Paul is one of the least understood figures in history. There are a number of tragic missteps of history that led to Paul being understood as an opponent of Judaism and an advocate of lawlessness.
First of all, there was the flood of non-Jewish Romans into the church, many of whom came with anti-Jewish prejudices (read the satires of Juvenal and you will know what I mean). Then, there is the fact, plainly spoken in the New Testament but virtually ignored by Paul’s interpreters, that Paul led the Gentile movement in the early church, not the Jewish movement. That is, Paul’s words should be interpreted as his teaching for Gentiles. I do not mean that Messianic Jews have no teaching available in Paul. I just mean that certain themes and trends in Paul should be seen as aimed at a Gentile audience. Paul does not address the kind of issues a Jewish believer today needs addressed.
If there is any verse in the Bible that gets thrown in our face as Messianic Jews, it is 1 Corinthians 9:20-21: To the Jews I became as a Jew, in order to win Jews. To those under the law I became as one under the law (though not being myself under the law) that I might win those under the law. 21 To those outside the law I became as one outside the law (not being outside the law of God but under the law of Christ) that I might win those outside the law.
Here is the fantasy version of what Paul meant: When I am around my Jewish buddies, I like to wear my tzit-tzit long and eat a good Hebrew National with sauerkraut. I am free to ignore the Torah, but I keep it around them so that I can introduce them to Jesus and then free them from the burden of Torah and Jewish identity. If I were to ignore the Torah, as is my hard-won right through the sacrifice of the Jewish Messiah, my Jewish peers would see Jesus as an idol pulling them away from God. I have to tread slowly with them so that when they are pulled away from the Torah and asked to forfeit their Jewish identity, they will be so in love with Jesus it will not be difficult. Meanwhile, when I am around non-Jews, I enjoy a good pork chop and laugh it up with them. Heaven knows there are enough people pushing the Law on them. The last thing they need is a stuffy Jewish apostle giving them false impressions. So around the Gentiles, I can be myself, a man set free from Jewish identity and Torah, a man of freedom and the new Law of Christ (found in the New Testament which has not been written yet — but I got an advance copy!).

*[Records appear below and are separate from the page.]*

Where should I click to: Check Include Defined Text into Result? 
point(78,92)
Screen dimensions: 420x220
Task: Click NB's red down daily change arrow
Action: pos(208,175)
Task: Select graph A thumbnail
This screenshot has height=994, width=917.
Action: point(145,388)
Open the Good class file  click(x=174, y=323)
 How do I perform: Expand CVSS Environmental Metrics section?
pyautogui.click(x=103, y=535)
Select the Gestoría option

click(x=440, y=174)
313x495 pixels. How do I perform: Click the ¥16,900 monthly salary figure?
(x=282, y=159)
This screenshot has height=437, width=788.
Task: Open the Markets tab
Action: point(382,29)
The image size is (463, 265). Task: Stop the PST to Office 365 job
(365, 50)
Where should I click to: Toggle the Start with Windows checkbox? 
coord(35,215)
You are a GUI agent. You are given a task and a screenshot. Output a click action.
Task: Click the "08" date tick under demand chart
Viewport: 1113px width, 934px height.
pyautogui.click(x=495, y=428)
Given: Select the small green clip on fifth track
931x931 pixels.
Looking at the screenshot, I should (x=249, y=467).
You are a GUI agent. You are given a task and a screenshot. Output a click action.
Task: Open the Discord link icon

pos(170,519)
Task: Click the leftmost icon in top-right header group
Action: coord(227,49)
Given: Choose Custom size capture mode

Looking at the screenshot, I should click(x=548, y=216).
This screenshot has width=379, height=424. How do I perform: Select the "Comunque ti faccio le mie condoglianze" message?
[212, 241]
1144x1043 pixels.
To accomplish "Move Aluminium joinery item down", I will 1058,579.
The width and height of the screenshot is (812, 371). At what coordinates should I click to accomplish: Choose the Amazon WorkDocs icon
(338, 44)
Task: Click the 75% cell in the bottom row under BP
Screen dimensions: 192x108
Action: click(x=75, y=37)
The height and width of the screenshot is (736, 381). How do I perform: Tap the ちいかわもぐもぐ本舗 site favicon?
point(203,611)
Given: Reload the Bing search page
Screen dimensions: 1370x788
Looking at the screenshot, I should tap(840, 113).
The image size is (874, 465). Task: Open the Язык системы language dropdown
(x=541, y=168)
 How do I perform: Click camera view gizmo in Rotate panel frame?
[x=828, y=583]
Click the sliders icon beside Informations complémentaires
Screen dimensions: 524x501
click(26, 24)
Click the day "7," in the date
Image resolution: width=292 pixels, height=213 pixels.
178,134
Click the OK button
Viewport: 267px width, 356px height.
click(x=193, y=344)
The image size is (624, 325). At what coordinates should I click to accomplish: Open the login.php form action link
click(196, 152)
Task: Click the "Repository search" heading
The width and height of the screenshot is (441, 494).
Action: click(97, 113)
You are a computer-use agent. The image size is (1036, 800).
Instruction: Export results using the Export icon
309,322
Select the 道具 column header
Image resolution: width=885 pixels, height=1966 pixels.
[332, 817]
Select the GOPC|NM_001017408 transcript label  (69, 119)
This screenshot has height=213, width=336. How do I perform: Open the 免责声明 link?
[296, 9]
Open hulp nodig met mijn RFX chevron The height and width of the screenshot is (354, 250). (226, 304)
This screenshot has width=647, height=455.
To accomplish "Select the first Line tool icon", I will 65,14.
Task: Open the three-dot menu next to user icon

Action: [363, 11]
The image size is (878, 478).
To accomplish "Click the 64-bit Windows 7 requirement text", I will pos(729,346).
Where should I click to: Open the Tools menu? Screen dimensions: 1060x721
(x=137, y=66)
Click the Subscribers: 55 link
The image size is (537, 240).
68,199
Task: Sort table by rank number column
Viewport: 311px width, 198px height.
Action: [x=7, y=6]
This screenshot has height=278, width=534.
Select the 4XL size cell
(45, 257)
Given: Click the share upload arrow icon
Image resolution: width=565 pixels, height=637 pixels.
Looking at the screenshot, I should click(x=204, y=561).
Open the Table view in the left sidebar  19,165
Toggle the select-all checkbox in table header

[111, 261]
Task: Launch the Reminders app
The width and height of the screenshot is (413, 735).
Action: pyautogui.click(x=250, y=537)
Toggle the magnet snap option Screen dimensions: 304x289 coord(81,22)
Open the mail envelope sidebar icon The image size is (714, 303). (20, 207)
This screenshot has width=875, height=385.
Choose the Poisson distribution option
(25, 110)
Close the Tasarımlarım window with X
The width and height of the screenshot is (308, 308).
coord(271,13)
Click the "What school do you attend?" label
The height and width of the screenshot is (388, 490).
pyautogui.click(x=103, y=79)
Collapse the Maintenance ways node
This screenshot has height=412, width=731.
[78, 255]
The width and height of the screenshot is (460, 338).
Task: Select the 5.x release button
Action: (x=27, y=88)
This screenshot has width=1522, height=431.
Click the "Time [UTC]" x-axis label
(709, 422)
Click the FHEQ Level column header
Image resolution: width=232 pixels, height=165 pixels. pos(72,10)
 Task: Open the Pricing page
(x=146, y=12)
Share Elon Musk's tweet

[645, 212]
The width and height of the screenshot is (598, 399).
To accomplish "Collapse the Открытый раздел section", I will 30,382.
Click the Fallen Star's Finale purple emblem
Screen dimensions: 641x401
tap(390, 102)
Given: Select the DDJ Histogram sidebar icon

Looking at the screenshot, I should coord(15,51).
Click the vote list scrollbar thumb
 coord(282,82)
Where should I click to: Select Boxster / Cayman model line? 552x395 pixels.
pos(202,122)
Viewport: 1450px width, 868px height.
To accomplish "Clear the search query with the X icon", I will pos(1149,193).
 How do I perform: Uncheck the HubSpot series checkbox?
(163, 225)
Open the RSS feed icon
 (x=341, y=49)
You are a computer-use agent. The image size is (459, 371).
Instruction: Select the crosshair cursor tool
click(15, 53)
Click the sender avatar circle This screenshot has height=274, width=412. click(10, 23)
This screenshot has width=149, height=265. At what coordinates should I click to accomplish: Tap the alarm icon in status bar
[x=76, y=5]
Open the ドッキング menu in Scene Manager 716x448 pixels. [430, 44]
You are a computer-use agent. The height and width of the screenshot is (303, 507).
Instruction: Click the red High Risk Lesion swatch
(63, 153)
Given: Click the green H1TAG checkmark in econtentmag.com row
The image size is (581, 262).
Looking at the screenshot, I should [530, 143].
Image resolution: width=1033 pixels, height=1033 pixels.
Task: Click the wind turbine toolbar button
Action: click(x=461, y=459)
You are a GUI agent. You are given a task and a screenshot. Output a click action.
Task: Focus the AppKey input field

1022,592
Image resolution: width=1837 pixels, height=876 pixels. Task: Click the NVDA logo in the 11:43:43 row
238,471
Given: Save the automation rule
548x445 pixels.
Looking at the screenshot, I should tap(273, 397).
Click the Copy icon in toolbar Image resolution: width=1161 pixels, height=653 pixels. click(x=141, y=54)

Here are some problems with this fantasy:
1. This interpretation would make Paul a hypocrite, pretending to be one thing with Jews and another with non-Jews.
2. If Paul believed the Torah was no longer important, then he was not agreeing with Yeshua (Matt 5:17-19).
3. Yeshua died because people are separated from God and need a cleansing to bring reconciliation. He did not die because the Law was oppressive and needed to be repealed.
4. If Yeshua came to bring a new message — do not follow the Law or the Covenant God made with you, just believe in me — then he is asking Jews to transgress God’s commandment.
5. If people want to give an extreme interpretation of what Paul meant by putting himself “under the law” around Jews, why not an extreme interpretation of Paul making himself “not under the law” around Gentiles? That is, why not say that Paul got wasted on Corinthian ale and patted a few Corinthian babes on the tukhes to seem relevant to his pagan audience!
6. Under the Law is an expression in Paul about our status before salvation; we are under the curse of the law as lawbreakers. We are not under the law after salvation because Yeshua took away the curse (he did not take away the commandments!).
So what is the reality of what Paul meant? I become the servant of all. I desire to see all men, Jews and non-Jews, discover the freedom we have in Yeshua: freedom from curse and death. With regard to those under the Torah, the truth is I am not under the authority of their synagogues. I have a fellowship that is greater. But I submit to the Jewish leaders, I live among them and relate to them as an equal and not a superior. Also, when I am around non-Jews, I do not practice table-separation as is the custom of many Jews. I relate to them as an equal and not a superior. I am a servant to all, Jew and non-Jew, so that by humbling myself and loving them, I might win them to faith in Yeshua.
The principle of 1 Corinthians 9 is not hypocritical evangelism, pretending to be what we are not to win people, but servanthood and dealing with people as an equal and not a superior. How much success have Christians had with the I’m-better-than-you-because-I’m-saved approach?